Stem Cell Bill Boosts Cancer Treatment, Research
Years from now, regenerative medicine may make it possible for patients to grow their own cartilage, skin, or heart valves. Advances in stem cell research will help create cures for cancer and diseases such as multiple sclerosis and Parkinson's.

A new state law establishing a network of umbilical cord blood banks for medical treatment and stem cell research is bringing that day closer to reality.
"A lot of people, they hear stem cells, and they're just kind of half-and-half, not sure how to feel," said state Rep. Jon Woods, R-Springdale, author of the new law. "But once you start talking about blood banks, they get comfortable and everybody's for it."

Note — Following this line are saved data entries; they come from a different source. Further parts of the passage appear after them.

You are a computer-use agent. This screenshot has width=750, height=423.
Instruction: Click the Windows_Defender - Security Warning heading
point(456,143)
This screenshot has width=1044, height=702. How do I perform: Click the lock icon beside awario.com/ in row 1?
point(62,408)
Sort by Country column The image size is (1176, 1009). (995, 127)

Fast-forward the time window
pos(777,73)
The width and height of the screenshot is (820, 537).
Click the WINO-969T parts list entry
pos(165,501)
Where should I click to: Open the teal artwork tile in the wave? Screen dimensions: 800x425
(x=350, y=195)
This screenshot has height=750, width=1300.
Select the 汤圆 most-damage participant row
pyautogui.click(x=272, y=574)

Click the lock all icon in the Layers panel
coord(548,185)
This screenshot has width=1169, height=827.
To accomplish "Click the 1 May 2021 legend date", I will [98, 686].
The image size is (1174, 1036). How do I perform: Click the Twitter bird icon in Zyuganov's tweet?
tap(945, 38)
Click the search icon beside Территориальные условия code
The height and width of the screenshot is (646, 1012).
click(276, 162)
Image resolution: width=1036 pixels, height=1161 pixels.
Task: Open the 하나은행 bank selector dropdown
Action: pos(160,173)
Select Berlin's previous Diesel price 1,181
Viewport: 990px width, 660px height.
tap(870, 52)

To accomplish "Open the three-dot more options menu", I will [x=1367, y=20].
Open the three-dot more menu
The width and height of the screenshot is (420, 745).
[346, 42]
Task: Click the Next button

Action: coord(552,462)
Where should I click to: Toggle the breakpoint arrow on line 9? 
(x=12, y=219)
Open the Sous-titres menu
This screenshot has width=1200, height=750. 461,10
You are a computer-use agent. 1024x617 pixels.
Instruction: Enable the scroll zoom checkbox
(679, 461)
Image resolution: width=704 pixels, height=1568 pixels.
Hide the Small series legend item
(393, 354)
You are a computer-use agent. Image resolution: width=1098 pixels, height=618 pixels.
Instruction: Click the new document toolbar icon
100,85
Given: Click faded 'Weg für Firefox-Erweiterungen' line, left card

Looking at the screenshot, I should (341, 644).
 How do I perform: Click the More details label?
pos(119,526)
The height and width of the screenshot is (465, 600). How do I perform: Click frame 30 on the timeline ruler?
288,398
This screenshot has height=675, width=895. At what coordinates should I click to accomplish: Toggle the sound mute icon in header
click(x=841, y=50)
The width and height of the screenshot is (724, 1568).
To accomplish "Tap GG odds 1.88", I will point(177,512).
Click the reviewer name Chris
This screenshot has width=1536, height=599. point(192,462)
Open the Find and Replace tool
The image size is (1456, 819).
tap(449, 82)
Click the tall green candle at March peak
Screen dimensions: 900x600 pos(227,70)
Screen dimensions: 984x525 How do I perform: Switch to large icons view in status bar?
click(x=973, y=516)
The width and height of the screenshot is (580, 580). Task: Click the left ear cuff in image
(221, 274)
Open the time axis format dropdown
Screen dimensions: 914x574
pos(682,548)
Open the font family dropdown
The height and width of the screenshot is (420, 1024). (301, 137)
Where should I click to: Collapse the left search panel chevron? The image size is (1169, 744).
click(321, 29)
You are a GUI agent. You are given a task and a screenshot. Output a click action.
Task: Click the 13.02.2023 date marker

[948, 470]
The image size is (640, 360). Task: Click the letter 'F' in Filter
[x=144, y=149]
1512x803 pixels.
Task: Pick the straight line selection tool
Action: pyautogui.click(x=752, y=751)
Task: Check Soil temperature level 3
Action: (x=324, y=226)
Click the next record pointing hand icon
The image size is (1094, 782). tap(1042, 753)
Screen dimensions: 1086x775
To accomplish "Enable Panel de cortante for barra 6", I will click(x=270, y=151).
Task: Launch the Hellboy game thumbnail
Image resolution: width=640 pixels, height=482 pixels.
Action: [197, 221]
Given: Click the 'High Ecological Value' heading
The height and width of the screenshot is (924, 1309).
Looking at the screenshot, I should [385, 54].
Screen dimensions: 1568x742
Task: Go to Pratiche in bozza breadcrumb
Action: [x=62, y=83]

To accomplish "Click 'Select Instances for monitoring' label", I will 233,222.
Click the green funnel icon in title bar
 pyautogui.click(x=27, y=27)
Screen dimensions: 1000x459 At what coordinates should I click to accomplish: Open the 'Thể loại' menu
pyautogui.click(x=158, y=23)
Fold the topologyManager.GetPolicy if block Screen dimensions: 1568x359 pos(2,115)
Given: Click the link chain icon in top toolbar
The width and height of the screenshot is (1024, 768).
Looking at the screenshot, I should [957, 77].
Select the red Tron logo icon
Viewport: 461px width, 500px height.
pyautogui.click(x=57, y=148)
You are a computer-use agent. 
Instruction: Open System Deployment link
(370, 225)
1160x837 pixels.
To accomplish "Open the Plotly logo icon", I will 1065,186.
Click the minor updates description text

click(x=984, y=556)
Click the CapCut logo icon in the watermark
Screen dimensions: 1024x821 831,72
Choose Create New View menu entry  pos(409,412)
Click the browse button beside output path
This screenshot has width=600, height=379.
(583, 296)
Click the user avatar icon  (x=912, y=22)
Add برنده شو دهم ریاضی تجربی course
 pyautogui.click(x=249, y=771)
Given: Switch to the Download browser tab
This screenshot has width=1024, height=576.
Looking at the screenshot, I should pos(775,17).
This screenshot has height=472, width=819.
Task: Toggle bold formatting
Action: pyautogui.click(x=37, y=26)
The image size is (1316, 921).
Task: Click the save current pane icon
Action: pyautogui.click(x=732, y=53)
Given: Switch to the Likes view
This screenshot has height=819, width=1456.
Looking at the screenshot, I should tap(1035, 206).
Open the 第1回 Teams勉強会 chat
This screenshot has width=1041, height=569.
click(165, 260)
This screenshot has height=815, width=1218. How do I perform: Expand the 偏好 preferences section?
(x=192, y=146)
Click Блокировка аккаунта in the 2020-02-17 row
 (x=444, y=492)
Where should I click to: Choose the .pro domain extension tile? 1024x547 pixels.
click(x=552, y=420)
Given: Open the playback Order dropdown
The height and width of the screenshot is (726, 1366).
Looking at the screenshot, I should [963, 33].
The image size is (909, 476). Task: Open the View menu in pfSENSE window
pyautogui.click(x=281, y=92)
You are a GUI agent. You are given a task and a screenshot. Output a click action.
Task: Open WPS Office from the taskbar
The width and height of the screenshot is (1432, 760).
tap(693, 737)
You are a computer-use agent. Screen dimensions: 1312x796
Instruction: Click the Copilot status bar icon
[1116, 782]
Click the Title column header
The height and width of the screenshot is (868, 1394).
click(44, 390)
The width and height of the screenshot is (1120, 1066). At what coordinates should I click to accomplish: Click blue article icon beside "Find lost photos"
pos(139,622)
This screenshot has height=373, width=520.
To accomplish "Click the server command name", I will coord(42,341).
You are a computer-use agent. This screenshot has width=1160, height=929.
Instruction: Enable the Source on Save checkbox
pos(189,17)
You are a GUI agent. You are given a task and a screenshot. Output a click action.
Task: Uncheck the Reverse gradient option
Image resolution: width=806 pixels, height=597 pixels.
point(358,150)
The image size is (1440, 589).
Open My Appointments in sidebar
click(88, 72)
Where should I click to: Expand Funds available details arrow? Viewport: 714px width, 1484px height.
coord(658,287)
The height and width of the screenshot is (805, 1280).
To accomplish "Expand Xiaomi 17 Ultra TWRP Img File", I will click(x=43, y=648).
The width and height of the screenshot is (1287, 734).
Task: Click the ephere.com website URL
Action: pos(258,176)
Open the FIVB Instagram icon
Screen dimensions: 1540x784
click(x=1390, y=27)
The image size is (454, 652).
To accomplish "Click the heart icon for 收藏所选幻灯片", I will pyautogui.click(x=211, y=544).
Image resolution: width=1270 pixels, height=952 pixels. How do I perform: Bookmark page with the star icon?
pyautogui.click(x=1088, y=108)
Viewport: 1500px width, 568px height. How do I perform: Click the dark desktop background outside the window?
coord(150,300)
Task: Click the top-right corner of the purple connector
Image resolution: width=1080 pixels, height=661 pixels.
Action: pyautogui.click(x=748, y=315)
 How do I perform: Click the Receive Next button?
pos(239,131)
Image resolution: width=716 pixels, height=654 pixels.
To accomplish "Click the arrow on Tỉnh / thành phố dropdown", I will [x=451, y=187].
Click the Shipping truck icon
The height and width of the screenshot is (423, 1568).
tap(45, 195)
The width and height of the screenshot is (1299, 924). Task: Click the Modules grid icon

For proof of that one need look no further than the reception Woods' bill received in the state legislature. Eight months ago, President George W. Bush vetoed a bill that could have increased funding for embryonic stem cell research.

Woods' bill flew through the state House of Representatives and Senate with little or no opposition. Gov. Mike Beebe agreed to sign it before the bill even made it to the Senate floor.

Woods has a personal interest in stem cell research. His father has multiple sclerosis. His grandfather died from cancer. The 29-year-old legislator has seen childhood heroes Michael J. Fox, star of "Back to the Future," and Christopher Reeve, "Superman," push for embryonic stem cell research funding.

Those events, Woods said, put his own mortality in perspective.

After the president vetoed the embryonic stem cell research bill, Woods cast about for a noncontroversial approach. He noticed that Georgia had passed the same kind of legislation so Woods modified the Georgia law for Arkansas.

Under the bill, Arkansas will set up an 11-person commission to oversee the cord blood storage network. Three of the members will be appointed by the governor, three by the House and three by the Senate. The commission is set up so that three members will be physicians, three will have financial backgrounds and two will be members of the state Department of Health. The commission will also have a nonvoting consultant, the director of cell therapy and transfusion medicine of the College of Medicine of the University of Arkansas for Medical Sciences (UAMS).

Stem cell research has already spawned treatments for anemia, leukemia, lymphoma, lupus, multiple sclerosis and a host of other ailments, Woods said. The nearest cord blood bank is in St. Louis, and stem cells from that bank saved 550 lives last year.

The cost to finance the Arkansas network operation through 2009 is estimated at around $500,000, Woods said. The total includes the money needed for marketing and travel, setting up seminars to educate women about the good of donating their babies' umbilical cords.

A freezer capable of storing several hundred cords and their blood would cost from $35,000 to $40,000, Woods said, and the University of Arkansas for Medical Sciences has volunteered to serve as the main storage site.

Woods is hoping the cord blood bank will help boost Arkansas's stem cell treatments and research.

Arkansas is already a leader in certain areas of stem cell research, he said.
For example, Woods said the UAMS and a Houston center perform the most autologous stem cell transplants, a procedure where stem cells are harvested from a patient and given back to him or her, in the United States.

Dr. Michelle Fox would serve as the nonvoting consultant to the cord blood bank commission.

Once the bank is up and running, Arkansas will be able to participate in national and international networks of cord blood banks, Fox said. These banks supply stem cells for transplant all over the world for children and adults with cancer.

Fox said the law contains another important provision, establishing the principle that some of the cord blood should be used for research.

"I get calls every week from all over the state from people who want to donate their cords for research or to a public bank, and they ask me how can they do it," Fox said. "Right now I have no way to do it, so nothing happens."

The reason is that the state doesn't have a cord blood bank, Fox said.

Right now, the only people who can bank cord blood are the ones with enough
money to pay for storage for themselves, Fox said. The people who are storing cord blood for personal or family use are not doing it because they need the stem cells but because it might be good for something later on.

"But the public use of cords for transplantation for cancer is huge and growing daily, and right now nobody in Arkansas can save that cord blood for another person to use," Fox said.

The cord blood bank in St. Louis describes donating one's children's cord blood for someone else as "The First Gift," Fox said.

"I think it's a wonderful term, but that First Gift is going wasted all over Arkansas today," she said.